Evangeline Lilly, the center of everyone’s favorite love triangle on that much missed show of the early aughts, Lost, may be on track to receive her own solo Wasp film. Lilly’s Wasp will join Paul Rudd’s Antman in summer 2018 for the Ant-Man sequel, Ant-Man and the Wasp, but writer Adam McKay has indicated that may not be the last we see of the Marvel heroine. It all depends, it would seem, upon the success of the upcoming sequel. 2015’s Ant-Man was another success for the Marvel franchise, bringing in a worldwide total of $519.3 and sitting well with both critics and the general population. But will returns like that be enough to get Wasp her own movie?
In the first film, it was Lilly’s Hope van Dyne who taught Rudd’s Scott Lang how to fight and hone the powers of his suit. She was the contributing factor that turned white collar criminal Lang into the super hero Ant-Man. Yet even so, she never got to slip into the suit herself, and she made no secret of how much that irked her. A scene in the credits, though, shows that her father Dr. Hank Pym, the original Ant-Man, and his wife Janet had been working on a prototype before she sadly passed. Hank realizes that the suit is and always has been intended for Hope.
While Hope will get to don her suit in the sequel, and take on her codename, Wasp, there could be even more good news coming the character’s way. Screenwriter Adam McKay told IGN that while he’s open to penning the sequel, he has not been asked as of yet. But he is very open to the idea, saying “I love working on those–it’s really fun”. He also went on to say that he would be open to writing a Wasp solo movie as well. On whether there is a chance for one, he says:
“Possibly. I think it all depends on this sequel and how the character plays. Certainly there’s a lot of female superheroes in the Marvel universe so I’m sure you’re going to see them start to spread out. They sort of started with their kind of bedrock characters from the 60s and the 70s and I think you saw more of an explosion of female characters happening in the 80s and then the 90s. X-men obviously has great female characters, but that’d be interesting a Wasp movie. I don’t know, that’d be very interesting. I always think of the two of them as kind of together–they always were in the comics–but why not. Sure.”
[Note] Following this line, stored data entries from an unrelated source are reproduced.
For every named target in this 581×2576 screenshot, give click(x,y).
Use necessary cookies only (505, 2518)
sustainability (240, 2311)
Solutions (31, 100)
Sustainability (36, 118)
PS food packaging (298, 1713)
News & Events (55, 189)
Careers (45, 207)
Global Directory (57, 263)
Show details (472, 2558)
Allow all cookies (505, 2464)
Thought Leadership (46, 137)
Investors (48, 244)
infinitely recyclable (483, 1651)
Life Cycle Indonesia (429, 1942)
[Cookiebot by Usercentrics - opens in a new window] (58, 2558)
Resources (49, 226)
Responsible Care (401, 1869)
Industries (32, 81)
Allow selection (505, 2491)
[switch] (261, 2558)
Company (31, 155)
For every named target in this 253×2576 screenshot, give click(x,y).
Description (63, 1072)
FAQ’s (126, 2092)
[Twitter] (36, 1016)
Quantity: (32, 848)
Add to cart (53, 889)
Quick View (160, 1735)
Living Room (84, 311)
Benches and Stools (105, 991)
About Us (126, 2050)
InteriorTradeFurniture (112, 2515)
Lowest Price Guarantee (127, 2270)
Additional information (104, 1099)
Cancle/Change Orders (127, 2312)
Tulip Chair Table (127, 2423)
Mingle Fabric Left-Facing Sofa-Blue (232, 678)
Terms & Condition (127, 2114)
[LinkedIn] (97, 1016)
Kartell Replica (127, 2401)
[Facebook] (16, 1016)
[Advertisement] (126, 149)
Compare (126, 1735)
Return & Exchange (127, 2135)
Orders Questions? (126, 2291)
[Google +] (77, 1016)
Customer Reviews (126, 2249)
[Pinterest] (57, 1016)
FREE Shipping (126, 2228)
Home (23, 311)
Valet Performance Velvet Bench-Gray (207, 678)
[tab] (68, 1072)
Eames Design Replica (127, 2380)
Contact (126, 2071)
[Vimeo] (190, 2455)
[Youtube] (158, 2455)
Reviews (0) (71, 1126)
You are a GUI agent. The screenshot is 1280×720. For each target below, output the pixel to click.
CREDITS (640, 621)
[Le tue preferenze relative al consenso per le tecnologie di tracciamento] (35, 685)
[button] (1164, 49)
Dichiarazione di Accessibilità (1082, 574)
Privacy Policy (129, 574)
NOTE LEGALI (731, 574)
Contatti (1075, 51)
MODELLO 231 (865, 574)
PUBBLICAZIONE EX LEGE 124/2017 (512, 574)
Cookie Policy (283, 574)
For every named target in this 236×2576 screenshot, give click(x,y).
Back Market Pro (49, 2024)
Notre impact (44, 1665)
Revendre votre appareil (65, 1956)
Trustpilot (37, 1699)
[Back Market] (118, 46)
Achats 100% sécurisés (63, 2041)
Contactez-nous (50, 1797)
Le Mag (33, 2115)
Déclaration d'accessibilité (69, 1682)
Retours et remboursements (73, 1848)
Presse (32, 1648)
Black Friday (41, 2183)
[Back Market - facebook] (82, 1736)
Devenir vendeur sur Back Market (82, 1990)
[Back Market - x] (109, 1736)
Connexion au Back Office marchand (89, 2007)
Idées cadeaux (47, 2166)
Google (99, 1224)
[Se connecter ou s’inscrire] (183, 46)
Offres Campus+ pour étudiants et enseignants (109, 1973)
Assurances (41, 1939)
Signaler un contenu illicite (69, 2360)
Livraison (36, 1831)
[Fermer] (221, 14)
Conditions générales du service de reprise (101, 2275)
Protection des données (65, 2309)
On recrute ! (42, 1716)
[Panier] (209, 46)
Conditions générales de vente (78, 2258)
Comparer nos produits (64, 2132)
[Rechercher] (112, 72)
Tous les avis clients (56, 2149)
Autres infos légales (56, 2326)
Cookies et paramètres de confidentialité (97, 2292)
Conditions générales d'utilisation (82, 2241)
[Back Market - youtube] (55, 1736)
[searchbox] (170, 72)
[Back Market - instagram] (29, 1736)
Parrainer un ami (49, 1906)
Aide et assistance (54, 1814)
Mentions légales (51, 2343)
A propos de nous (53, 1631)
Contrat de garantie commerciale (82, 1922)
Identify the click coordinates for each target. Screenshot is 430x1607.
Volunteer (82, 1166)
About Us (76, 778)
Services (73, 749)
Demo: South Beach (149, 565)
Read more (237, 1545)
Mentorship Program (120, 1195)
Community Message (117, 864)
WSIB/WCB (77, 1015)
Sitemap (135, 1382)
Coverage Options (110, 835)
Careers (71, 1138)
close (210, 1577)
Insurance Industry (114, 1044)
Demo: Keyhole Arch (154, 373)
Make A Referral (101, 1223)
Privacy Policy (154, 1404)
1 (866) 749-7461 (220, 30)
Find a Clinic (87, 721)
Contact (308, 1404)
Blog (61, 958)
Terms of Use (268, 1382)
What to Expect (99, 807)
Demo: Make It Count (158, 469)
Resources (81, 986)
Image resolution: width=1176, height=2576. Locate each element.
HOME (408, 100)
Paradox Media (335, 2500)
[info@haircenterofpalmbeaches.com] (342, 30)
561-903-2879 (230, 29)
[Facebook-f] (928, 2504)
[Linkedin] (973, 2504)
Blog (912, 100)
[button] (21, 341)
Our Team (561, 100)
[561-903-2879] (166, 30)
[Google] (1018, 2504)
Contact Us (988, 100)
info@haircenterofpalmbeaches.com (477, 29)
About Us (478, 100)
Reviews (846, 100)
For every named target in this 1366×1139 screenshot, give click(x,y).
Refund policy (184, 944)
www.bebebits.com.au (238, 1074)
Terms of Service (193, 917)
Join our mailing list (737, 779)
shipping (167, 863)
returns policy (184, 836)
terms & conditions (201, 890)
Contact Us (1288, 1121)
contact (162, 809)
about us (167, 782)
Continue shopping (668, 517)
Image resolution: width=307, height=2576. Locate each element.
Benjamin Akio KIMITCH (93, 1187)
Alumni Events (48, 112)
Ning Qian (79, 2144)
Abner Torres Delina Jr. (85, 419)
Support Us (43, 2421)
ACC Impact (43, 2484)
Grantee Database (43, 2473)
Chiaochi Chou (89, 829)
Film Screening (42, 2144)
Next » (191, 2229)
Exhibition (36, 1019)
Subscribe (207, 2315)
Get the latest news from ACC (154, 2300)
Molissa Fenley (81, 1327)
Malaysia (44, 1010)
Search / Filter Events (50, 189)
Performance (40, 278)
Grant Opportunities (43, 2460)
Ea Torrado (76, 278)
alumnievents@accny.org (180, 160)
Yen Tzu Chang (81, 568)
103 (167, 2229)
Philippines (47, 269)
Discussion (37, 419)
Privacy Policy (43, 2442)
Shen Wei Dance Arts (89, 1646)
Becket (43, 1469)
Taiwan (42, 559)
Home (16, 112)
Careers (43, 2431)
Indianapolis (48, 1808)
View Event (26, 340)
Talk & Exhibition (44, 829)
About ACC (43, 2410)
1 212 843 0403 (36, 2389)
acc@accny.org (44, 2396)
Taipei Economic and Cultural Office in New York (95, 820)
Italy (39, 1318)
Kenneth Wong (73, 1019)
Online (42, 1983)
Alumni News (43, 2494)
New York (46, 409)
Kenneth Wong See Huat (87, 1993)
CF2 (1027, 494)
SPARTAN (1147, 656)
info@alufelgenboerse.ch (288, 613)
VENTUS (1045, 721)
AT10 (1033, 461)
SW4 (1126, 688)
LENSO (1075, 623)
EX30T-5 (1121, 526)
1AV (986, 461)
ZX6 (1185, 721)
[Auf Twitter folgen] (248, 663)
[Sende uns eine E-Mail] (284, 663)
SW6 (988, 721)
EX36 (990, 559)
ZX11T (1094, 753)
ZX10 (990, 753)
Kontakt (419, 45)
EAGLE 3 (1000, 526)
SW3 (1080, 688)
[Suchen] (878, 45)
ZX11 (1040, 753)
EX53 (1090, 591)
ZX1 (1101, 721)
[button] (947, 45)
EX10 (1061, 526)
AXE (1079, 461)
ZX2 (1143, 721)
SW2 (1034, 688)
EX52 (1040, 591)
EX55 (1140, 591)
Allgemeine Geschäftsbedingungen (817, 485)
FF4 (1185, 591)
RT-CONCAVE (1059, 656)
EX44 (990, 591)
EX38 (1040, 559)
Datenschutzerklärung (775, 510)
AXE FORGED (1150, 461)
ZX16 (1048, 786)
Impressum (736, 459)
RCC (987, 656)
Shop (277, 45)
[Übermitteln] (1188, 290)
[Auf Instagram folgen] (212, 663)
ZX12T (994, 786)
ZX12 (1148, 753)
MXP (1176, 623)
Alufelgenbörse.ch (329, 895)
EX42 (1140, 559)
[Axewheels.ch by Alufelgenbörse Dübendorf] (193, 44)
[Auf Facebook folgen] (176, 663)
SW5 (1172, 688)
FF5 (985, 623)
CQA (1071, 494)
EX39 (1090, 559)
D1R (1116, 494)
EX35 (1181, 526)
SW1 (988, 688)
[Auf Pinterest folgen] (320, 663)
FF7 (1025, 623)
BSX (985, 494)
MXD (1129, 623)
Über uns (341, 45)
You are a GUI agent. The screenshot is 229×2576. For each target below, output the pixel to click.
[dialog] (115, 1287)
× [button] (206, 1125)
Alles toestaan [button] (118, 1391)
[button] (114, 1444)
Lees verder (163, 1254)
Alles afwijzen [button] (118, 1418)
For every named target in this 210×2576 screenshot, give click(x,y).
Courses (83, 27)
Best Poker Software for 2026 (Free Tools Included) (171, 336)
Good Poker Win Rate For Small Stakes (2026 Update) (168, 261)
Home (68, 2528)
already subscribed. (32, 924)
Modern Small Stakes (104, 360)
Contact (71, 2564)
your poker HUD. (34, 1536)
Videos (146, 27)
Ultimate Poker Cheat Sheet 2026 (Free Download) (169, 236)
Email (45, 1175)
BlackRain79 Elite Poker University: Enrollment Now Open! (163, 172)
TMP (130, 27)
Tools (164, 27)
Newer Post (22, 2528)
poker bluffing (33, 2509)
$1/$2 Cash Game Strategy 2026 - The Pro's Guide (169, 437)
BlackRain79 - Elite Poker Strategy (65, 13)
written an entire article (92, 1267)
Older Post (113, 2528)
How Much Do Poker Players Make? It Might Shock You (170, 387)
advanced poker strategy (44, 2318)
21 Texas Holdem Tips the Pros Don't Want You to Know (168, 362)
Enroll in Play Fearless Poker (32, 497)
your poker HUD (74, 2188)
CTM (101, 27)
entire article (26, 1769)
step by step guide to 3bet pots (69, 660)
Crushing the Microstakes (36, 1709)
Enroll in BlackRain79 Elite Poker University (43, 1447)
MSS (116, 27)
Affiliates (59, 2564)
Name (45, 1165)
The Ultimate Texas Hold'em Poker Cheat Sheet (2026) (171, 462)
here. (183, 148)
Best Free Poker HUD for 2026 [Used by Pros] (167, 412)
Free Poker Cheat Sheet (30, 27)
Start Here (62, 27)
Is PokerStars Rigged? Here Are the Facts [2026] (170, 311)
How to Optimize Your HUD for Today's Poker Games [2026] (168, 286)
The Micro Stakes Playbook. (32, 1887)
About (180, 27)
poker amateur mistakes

So, admittedly, that doesn’t sound like the most promising statement. But as female characters gain more ground in the Marvel universe, and Hollywood in general, it doesn’t seem at all out of the realm of possibility. Especially, as McKay stated, if the character is very well received. But would Wasp be the first Marvel heroine to get her own stand-alone? Who knows. She is certainly worthy, but so are a host of others. Either way, fingers crossed for an awesome sequel in 2018!